Gospel scandals: Will you be my prayer partner?

Bahati with his girlfriend Diana Marua

Kenyan gospel music industry is at crossroads. Never mind, it has aptly christened itself as an ‘industry’ instead of a ministry. The once pious industry, to use their term, is now singing to ‘not so gospel’ lyrics.

Worse still is the presence of gospel music cartels, who call the shots and dictate what will be played on radio and television stations by disc and video jockeys.

There are thus two factions: artistes who have decided to go it alone, and those who subscribe to various DJ camps and their attendant TV shows.

Among the camps are four outfits: System Unit run by DJ Mo; Genius Republic under DJ Sadic; K-Crew, led by DJ Moz; and ‘The Switch’ by DJ Soxxy.

The four camps run their own cliques of artistes and once an artiste subscribes to a specific stable, their music is in turn placed on high rotation within their television and radio shows.

So powerful are these camps, they are said to decide which artistes get invites to perform at national shows and awards. They also determine stage fees and who performs for free. These cartels, comprising music producers, disc and video jockeys use their networks within print and electronic media circles to push their agenda.

Then there are the sexual escapades among gospel artistes, which can make secular musicians, cringe: Bedding fans and broken marriages are no longer news in gospel circles, where producers are also part of the sex merry-go-round.

Indeed, the glamorous Instagram posts of how life is good in the Lord don’t tell even half the story most portray on social media.

“The men in this industry stink to high heavens and back, they are the devil walking on earth,” said a gospel artiste whose two songs have become household tunes.

In the last two years, the musician who requested anonymity, has been to almost every television show, but at a cost and the very few musicians who played her songs regularly also preyed on her.

“Whatever you watch on television has nothing to do with the words on their lips.
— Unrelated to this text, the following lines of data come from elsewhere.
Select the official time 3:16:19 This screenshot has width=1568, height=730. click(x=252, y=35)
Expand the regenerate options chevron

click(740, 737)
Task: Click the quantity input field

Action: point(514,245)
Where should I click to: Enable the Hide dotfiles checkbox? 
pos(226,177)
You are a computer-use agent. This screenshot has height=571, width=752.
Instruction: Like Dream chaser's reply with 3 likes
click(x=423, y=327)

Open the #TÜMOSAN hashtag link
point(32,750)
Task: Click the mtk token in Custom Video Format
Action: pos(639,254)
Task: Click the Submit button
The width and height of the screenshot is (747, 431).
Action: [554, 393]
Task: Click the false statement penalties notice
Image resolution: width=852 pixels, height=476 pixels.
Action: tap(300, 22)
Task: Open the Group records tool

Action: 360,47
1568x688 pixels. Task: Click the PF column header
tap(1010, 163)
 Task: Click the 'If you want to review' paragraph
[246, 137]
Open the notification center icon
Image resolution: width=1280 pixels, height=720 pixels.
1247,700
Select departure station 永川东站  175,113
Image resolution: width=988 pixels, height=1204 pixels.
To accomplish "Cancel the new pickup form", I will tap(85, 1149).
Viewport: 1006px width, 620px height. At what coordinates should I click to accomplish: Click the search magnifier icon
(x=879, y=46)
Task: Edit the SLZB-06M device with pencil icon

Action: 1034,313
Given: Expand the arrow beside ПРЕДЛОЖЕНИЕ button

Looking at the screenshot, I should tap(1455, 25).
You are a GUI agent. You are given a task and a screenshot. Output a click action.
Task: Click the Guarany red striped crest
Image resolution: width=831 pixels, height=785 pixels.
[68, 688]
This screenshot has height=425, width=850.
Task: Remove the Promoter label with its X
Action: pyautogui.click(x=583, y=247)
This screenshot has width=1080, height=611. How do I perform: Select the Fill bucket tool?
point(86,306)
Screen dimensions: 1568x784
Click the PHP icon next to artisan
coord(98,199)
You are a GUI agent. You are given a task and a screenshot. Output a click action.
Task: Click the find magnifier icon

To them, this is just a job, like any other and woe unto you if you are not willing to play along,” she added.

But veteran gospel DJ Mo dismissed her allegations as “malicious rumour” and “propaganda” which entrenched the belief that whenever there is a woman who wants anything, there must be sex.

“I love pushing ladies’ music, from my wife to many other artistes out there. There are about seven female artistes with whom I am working very closely. However, how does one start asking for sex from a married woman?” posed DJ Mo, who is married to gospel artiste Size 8.

But when pressed about his previous liaison with gospel artiste Chuchu, he shrugged off the allegations as long forgotten old tales.

“How old is that story about me being involved with Chuchu? The truth of the matter is that when she started singing, I used to help her and many a time, when you are seen to be helping a woman, watu wanaanza maneno mingi. Mara hawa wanafanya nini...but we did not even bother because siwezi onekana na Willy Paul ama Bahati na iwe issue because it would be an all-men affair.

So, how comes that when a man is seen at lunch with a female artiste, stories start flying around?” posed DJ Mo.

He laments that, “In this industry, watu hawapendani and that is why many stories keep flying. But again, even if we used to date, how many years ago was that?

This happened before I even got married. Saa hizi nikitoka na nionekane na Kambua, wataanza kusema we are dating. We live at a time when haufai kuonekana Java mara mbili. We also have very complicated fans who do not appreciate effort and the fact that this is showbiz.”

Whereas Mo has struggled to shed off the Chuchu affair, singer Ringtone argues that only prayers will help players in gospel, even though the Bible says that “a righteous man will fall seven times.”

“I accept that I am no saint and have had my fair share of controversies, but when was the last time you had about Daddy Owen looking for Huddah to twerk in his video?” posed Ringtone, adding that, “Today, (singer Kevin) Bahati is associated with the wrong notion of prayer partners.

Can you imagine that the young, talented Bahati has made the term ‘prayer-partner’ to be a synonym of sex partner? We cannot even use that phrase in church anymore, because people will start looking at you funnily.”

Bahati laughed off Ringtone’s sentiments, saying that he cannot be blamed for genuinely stating the truth. Bahati argues that unlike his colleagues in the music industry who keep showing off their women, he has never posted a photo of any woman on his official social media pages.

“The day I posted a photo of Diana Marua, it went viral,” said Bahati.

The two-time Male Artiste of the Year winner does not regret ever referring to Diana as his prayer partner because everyone needs to have a partner with whom they can grow together in spirit to worship the Lord. Bahati further explains that he still stands by every word that he wrote on social media.

“It is sad that Kenyans have since misused the phrase prayer partner to mean other things. See, in life, you can never control other people’s emotions or way of thinking. But the truth is that I meant well and Diana is a girl that I respect and love.

I met her while working on one of my projects, but during the video shoot, everything became so real that it all got me thinking.

From that day, I have taken my time and talked to God about my future.

We have spent lots of time together through prayer and fasting and today, I can tell you that yes, Diana is my girlfriend and I have big plans for her,” explained Bahati.